Par Philippe Voyer, inf., PhD.Professeur titulaire et vice-doyen aux études de 1er cycle et à la formation continue à la Faculté des sciences infirmières, Université Laval
Les symptômes comportementaux et psychologiques des troubles neurocognitifs majeurs (SCPD) posent un défi important dans les résidences privées pour aînés (RPA) qui accueillent de plus en plus de personnes atteintes de troubles cognitifs. Le personnel nécessite des compétences actualisées pour gérer, prévenir et intervenir sur ces comportements. Lorsque les défis dépassent les capacités locales, des équipes mobiles spécialisées offrent un soutien ciblé, répondant aux besoins complexes de cette clientèle vulnérable.
Au Québec, les Centres intégrés de santé et de services sociaux (CISSS) et les Centres intégrés universitaires de santé et de services sociaux (CIUSSS) ont la responsabilité de mettre sur pied des équipes mobiles pour soutenir les milieux confrontés à ces défis. Ces équipes, intervenant dans le secteur public comme privé, ont une mission essentielle : évaluer, prévenir et traiter les SCPD tout en soutenant les proches aidants, les soignants et les professionnels. Qui plus est, dans le processus de planification des interventions ou lors de l'évaluation, les membres de ces équipes ont la responsabilité de bonifier les compétences des soignants avec qui ils collaborent dans les différents milieux cliniques. Le but est de rehausser la capacité de ces équipes à faire face à des défis similaires dans le futur. Autrement dit, on applique le dicton : « Si tu donnes un poisson à un homme, il mangera un jour. Si tu lui apprends à pêcher, il mangera toujours. »

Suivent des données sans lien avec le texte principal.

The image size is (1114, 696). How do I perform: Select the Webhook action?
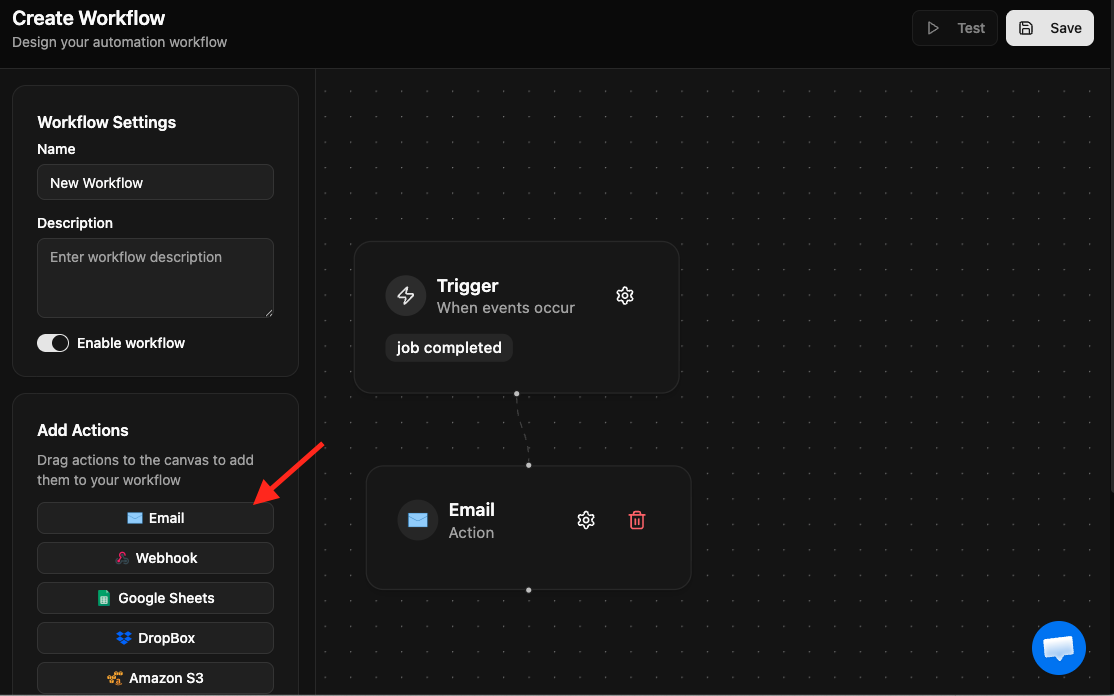coord(155,558)
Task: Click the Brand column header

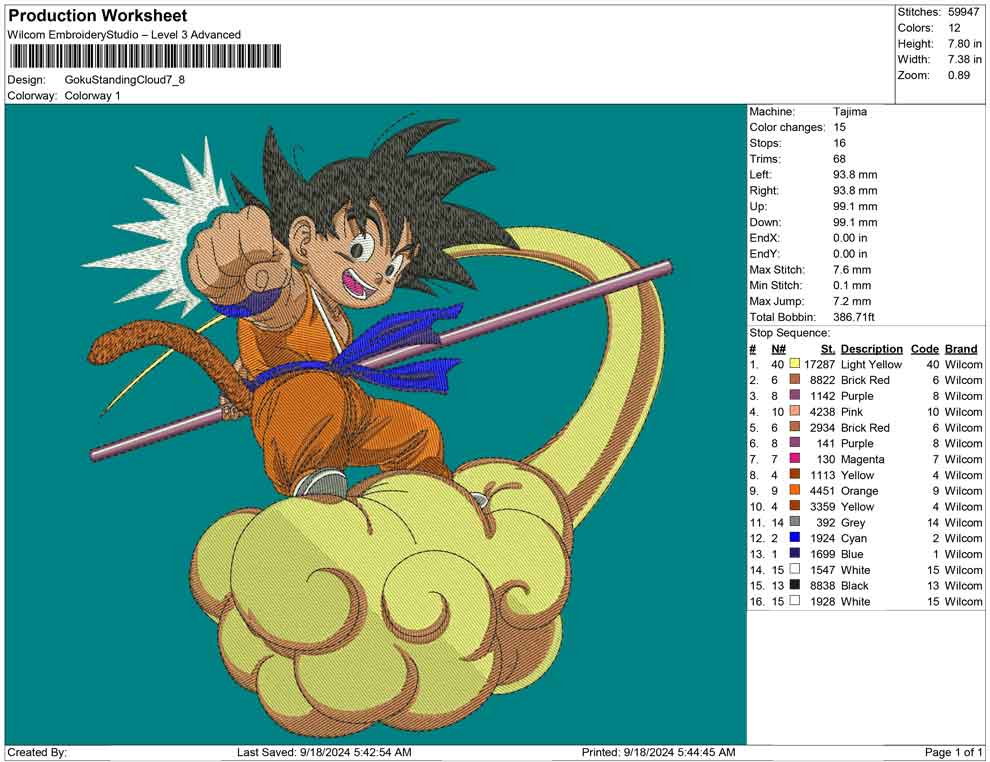Action: point(961,348)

UNE APPROCHE COLLABORATIVE
Les équipes mobiles fonctionnent donc selon un modèle de collaboration. Les équipes sont composées de professionnels, tels que des infirmières cliniciennes, des ergothérapeutes et des travailleurs sociaux qui offrent une expertise pointue. En plus des RPA, elles interviennent aussi à domicile, dans les centres d’hébergement (CHSLD, Maisons des aînés, Ressources intermédiaires) et les unités hospitalières. Leurs interventions se basent sur une évaluation approfondie des causes des SCPD, incluant des facteurs environnementaux, biopsychologiques et interactionnels. Ces causes sont les cibles des interventions non pharmacologiques (INP).
L’IMPORTANCE DES INTERVENTIONS NON PHARMACOLOGIQUES
Selon plusieurs études, dont celles menées au Québec, les INP réduisent significativement la fréquence des SCPD. Par exemple, la musicothérapie, les thérapies occupationnelles, les approches de base et l’adaptation de l’environnement sont efficaces pour diminuer la fréquence des SCPD. Ces approches permettent également de réduire le recours aux antipsychotiques, souvent associés à des effets secondaires graves chez les aînés.

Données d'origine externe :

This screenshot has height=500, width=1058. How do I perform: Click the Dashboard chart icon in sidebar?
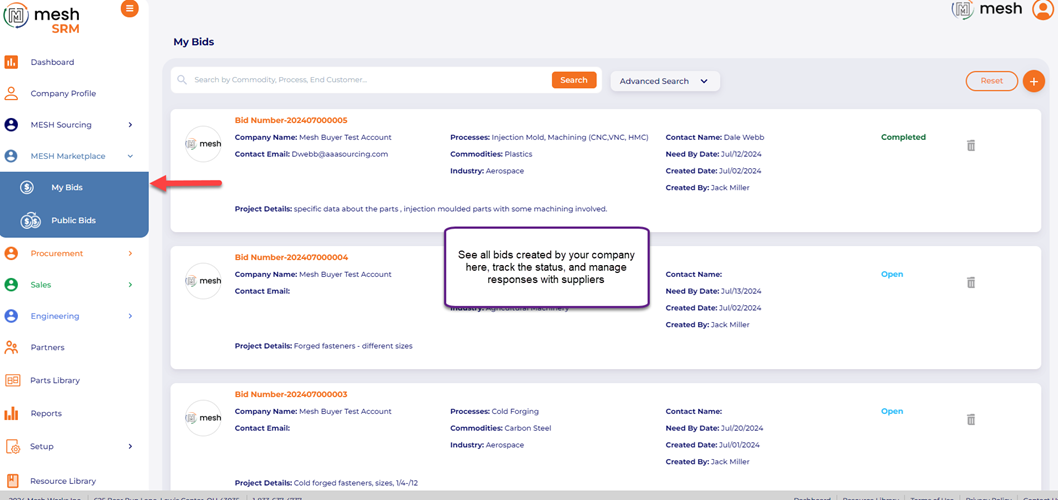pos(12,62)
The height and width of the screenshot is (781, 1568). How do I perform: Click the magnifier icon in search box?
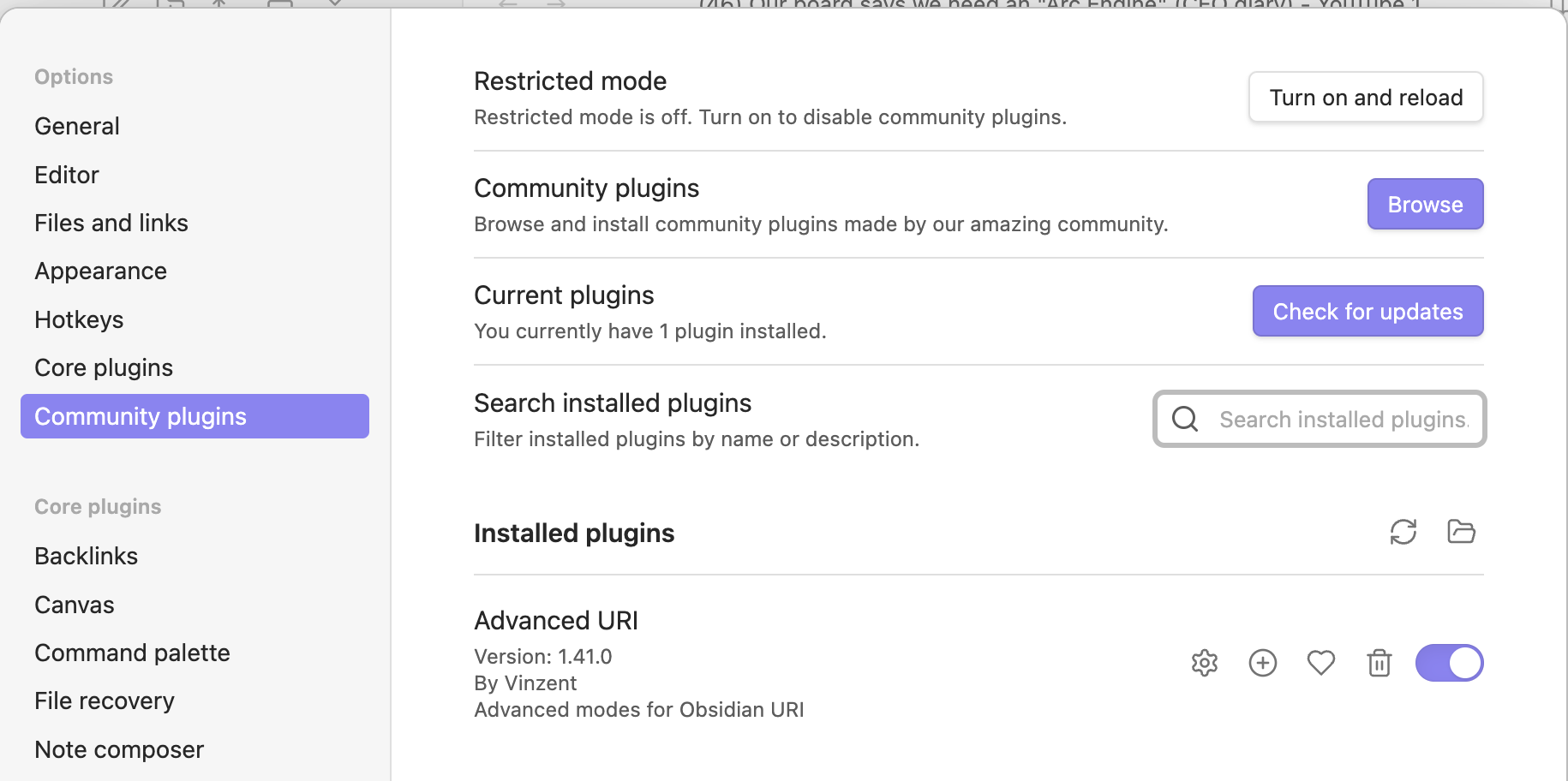coord(1185,419)
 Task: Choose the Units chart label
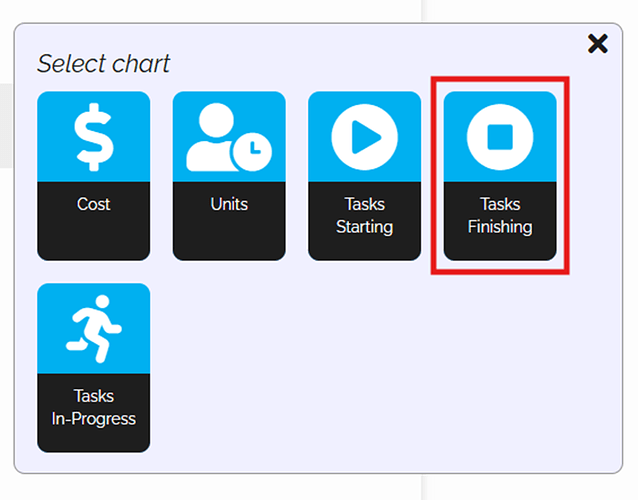click(x=229, y=204)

Un exemple probant est fourni par une étude réalisée auprès de l’équipe de mentorat du Centre d’excellence sur le vieillissement de Québec (CEVQ). Cette étude a montré que l’application des INP, combinée à une formation des soignants, a permis une réduction de 64 % des symptômes neuropsychiatriques (1). Les milieux ayant bénéficié de ce soutien rapportent une satisfaction élevée, tant chez les soignants que chez les proches. Une analyse rétrospective de 134 dossiers de patients au CEVQ a également montré que l’intervention des équipes mobiles réduisait de manière significative les SCPD. Après une intervention ciblée, 93 % des résidents présentaient une amélioration de leur SCPD, et une baisse de 10 % de l’utilisation des antipsychotiques était observée (2).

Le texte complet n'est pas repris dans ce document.